More than one passenger has likened the disaster to the ill-fated Titanic. And images of the dramatic evacuation on the night itself confirmed it.

“It was like a movie,” says local shopkeeper Ornella. “We heard noises in the middle of the night, then we went down and saw people getting into the lifeboats. They arrived on shore shocked and wet with hardly anything on. I felt terrible.”

Schettino, 52, is under house arrest at his home in Meta di Sorrento and faces up to 15 years in jail if convicted on multiple counts of manslaughter, causing a disaster and abandoning ship.

Italians were outraged when a judge transferred him from a local prison to house arrest after a court hearing this week. Foreigners were gobsmacked.

While Schettino has been condemned around the world, in his hometown his family has rallied and locals are waving banners saying “Captain don’t give up”. “We are neither friends nor relatives,” the banner wavers said. “We want to tell him that we will never abandon one of our own.”

Yet a screaming match recorded between the captain and Gregorio De Falco, head of the local port authority at Livorno, presents a very different picture of what happened that night. Not only did the ship’s captain delay the evacuation, he jumped ship well before thousands of others and then lied about how many were on board. When he left the ship he jumped in a taxi and asked the driver to help him buy some socks.

“Listen Schettino perhaps you saved yourself from the sea. But I will make you look very bad. I will make you pay for this,” De Falco told Schettino in one taped telephone call when he discovered him on a lifeboat. “Get back on board for f-ck’s sake.”
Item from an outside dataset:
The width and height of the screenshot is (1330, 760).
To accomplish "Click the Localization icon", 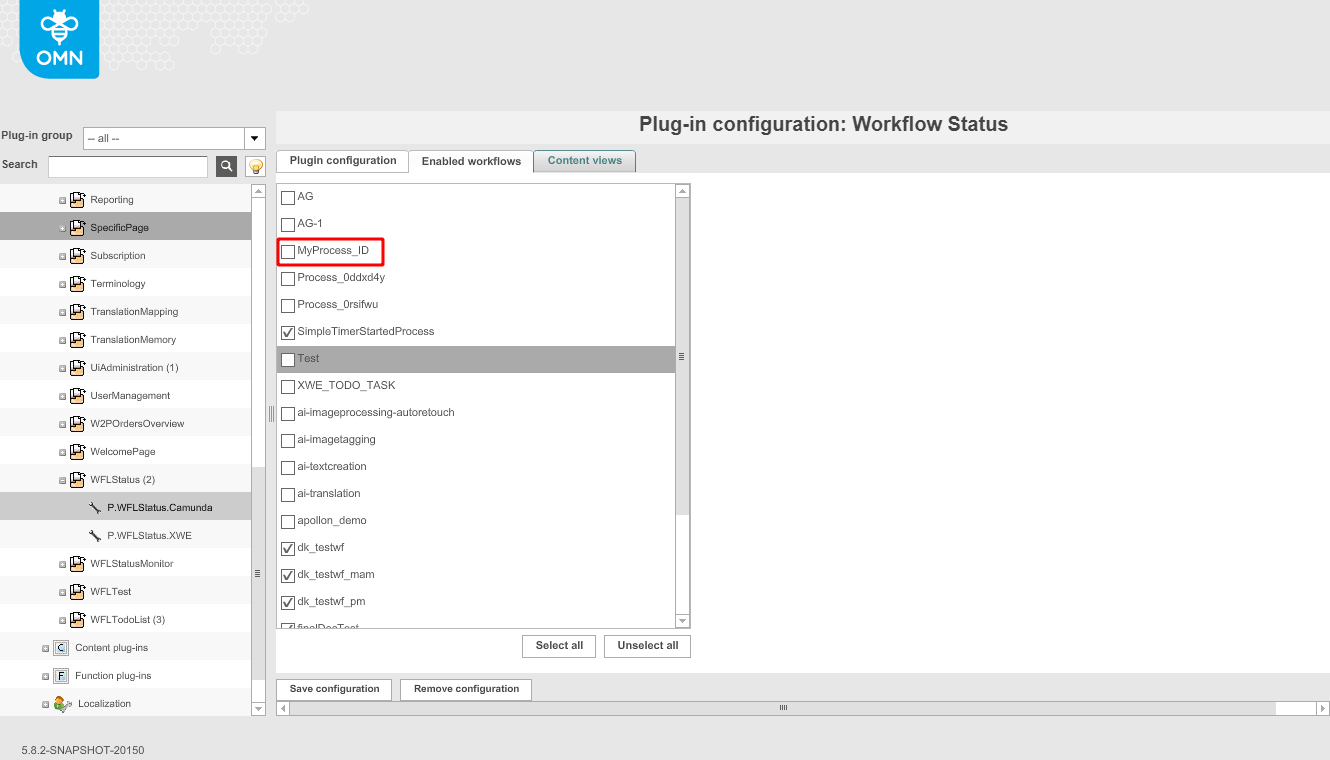I will pos(62,704).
Kevin Rebello, an Indian national who lives in Milan, has spent days searching for his 33-year-old brother, Russel, a waiter on the stricken ship with a wife and toddler waiting for news in Bombay. Kevin had strong words to say about the captain’s house arrest.
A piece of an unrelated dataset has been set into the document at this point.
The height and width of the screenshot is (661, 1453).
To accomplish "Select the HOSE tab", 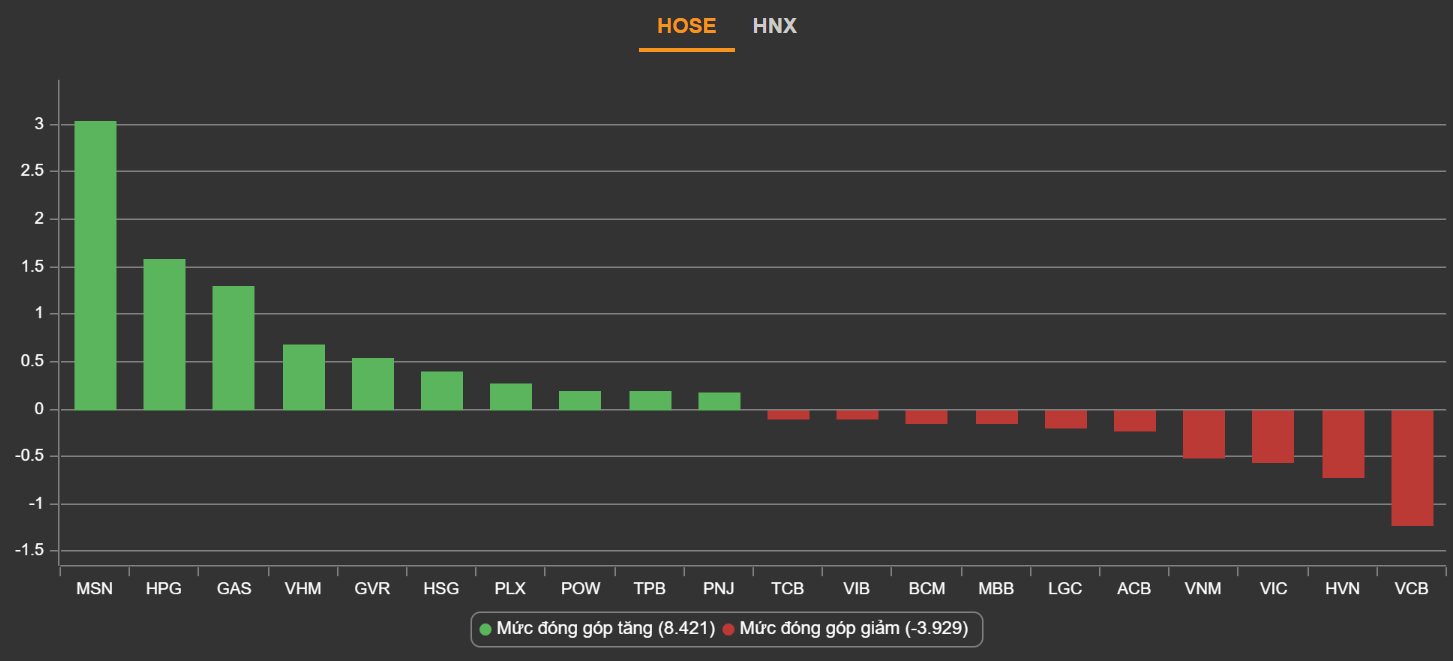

“If he was found in Germany, France or an Arab country like Dubai, or an Asian country, he would not be home sipping coffee with his mum. He would be in prison and he would be having a very tough time,” Rebello said quietly.

“You cannot be so irresponsible when you are handling such a big ship. This is not Disneyland. You are not having fun here. You are playing with people’s lives.”

As the search resumed for the missing on Thursday, there were emotional scenes on Giglio after two French victims were identified, while distraught  mother Susy Albertini made a tearful appeal on TV for her five-year-old daughter Dayana who was on the ship with her ex-husband. He too disappeared.

Gian Luca Ricciardulli is leading a team of expert divers from the National Alpine and Caving Rescue Corp on the search and rescue mission. Specially trained for mountain and cave rescues, they pulled survivors from the wreckage of the earthquake in L’Aquila in 2009.

Now they are working with navy divers who on Thursday used small explosives to make three new holes in the side of the Costa Concordia in a last ditch bid to find survivors.

As winds and waves were expected to pick up overnight, time was running out to find any survivors or the bodies of the victims.

“You can never say never,” Ricciardulli said. “Until I find a person or a body I have to think he or she is a only a missing person. Until the doctor tells me that person is dead, I will never say they are dead.”